--- BEGIN SUPPLIED MATERIAL ---

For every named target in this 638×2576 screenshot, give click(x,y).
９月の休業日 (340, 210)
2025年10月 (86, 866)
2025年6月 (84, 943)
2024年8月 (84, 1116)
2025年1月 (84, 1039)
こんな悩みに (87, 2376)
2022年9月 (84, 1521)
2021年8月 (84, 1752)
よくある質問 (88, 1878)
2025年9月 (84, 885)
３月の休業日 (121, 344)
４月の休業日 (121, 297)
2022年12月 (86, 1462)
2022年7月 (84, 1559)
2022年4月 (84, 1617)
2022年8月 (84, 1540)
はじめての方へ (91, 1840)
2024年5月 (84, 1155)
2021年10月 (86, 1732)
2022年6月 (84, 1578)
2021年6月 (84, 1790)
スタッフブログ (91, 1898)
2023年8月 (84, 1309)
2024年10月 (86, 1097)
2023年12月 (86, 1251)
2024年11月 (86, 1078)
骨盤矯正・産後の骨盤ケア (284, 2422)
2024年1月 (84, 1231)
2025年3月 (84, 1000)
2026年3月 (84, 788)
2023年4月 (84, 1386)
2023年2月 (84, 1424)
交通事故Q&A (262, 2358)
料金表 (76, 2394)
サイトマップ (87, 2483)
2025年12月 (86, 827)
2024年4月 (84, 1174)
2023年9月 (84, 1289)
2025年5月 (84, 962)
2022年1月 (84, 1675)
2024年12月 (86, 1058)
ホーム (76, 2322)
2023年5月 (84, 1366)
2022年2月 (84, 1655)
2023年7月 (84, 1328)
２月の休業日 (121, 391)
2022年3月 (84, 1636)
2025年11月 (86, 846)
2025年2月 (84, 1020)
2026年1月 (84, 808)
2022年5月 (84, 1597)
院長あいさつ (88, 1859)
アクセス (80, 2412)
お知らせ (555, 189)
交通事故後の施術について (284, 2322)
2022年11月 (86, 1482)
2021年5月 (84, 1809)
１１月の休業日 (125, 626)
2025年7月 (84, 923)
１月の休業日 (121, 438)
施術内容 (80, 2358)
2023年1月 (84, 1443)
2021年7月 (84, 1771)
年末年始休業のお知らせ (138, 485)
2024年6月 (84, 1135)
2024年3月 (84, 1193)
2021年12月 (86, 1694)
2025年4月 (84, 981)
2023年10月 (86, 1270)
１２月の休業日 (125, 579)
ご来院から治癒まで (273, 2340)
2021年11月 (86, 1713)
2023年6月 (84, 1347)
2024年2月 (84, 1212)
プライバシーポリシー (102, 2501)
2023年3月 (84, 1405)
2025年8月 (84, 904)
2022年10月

--- END SUPPLIED MATERIAL ---

▸ DESCRIPTION OF THE TASK
Rewrite all the records above, changing every "休業日" to "定休日" and leaving everything else as it is.

▸ ANSWER TO THE EXERCISE
For every named target in this 638×2576 screenshot, give click(x,y).
９月の定休日 (340, 210)
2025年10月 (86, 866)
2025年6月 (84, 943)
2024年8月 (84, 1116)
2025年1月 (84, 1039)
こんな悩みに (87, 2376)
2022年9月 (84, 1521)
2021年8月 (84, 1752)
よくある質問 (88, 1878)
2025年9月 (84, 885)
３月の定休日 (121, 344)
４月の定休日 (121, 297)
2022年12月 (86, 1462)
2022年7月 (84, 1559)
2022年4月 (84, 1617)
2022年8月 (84, 1540)
はじめての方へ (91, 1840)
2024年5月 (84, 1155)
2021年10月 (86, 1732)
2022年6月 (84, 1578)
2021年6月 (84, 1790)
スタッフブログ (91, 1898)
2023年8月 (84, 1309)
2024年10月 (86, 1097)
2023年12月 (86, 1251)
2024年11月 (86, 1078)
骨盤矯正・産後の骨盤ケア (284, 2422)
2024年1月 (84, 1231)
2025年3月 (84, 1000)
2026年3月 (84, 788)
2023年4月 (84, 1386)
2023年2月 (84, 1424)
交通事故Q&A (262, 2358)
料金表 (76, 2394)
サイトマップ (87, 2483)
2025年12月 (86, 827)
2024年4月 (84, 1174)
2023年9月 (84, 1289)
2025年5月 (84, 962)
2022年1月 (84, 1675)
2024年12月 (86, 1058)
ホーム (76, 2322)
2023年5月 (84, 1366)
2022年2月 (84, 1655)
2023年7月 (84, 1328)
２月の定休日 (121, 391)
2022年3月 (84, 1636)
2025年11月 (86, 846)
2025年2月 (84, 1020)
2026年1月 (84, 808)
2022年5月 (84, 1597)
院長あいさつ (88, 1859)
アクセス (80, 2412)
お知らせ (555, 189)
交通事故後の施術について (284, 2322)
2022年11月 (86, 1482)
2021年5月 (84, 1809)
１１月の定休日 (125, 626)
2025年7月 (84, 923)
１月の定休日 (121, 438)
施術内容 (80, 2358)
2023年1月 (84, 1443)
2021年7月 (84, 1771)
年末年始休業のお知らせ (138, 485)
2024年6月 (84, 1135)
2024年3月 (84, 1193)
2021年12月 (86, 1694)
2025年4月 (84, 981)
2023年10月 (86, 1270)
１２月の定休日 (125, 579)
ご来院から治癒まで (273, 2340)
2021年11月 (86, 1713)
2023年6月 (84, 1347)
2024年2月 (84, 1212)
プライバシーポリシー (102, 2501)
2023年3月 (84, 1405)
2025年8月 (84, 904)
2022年10月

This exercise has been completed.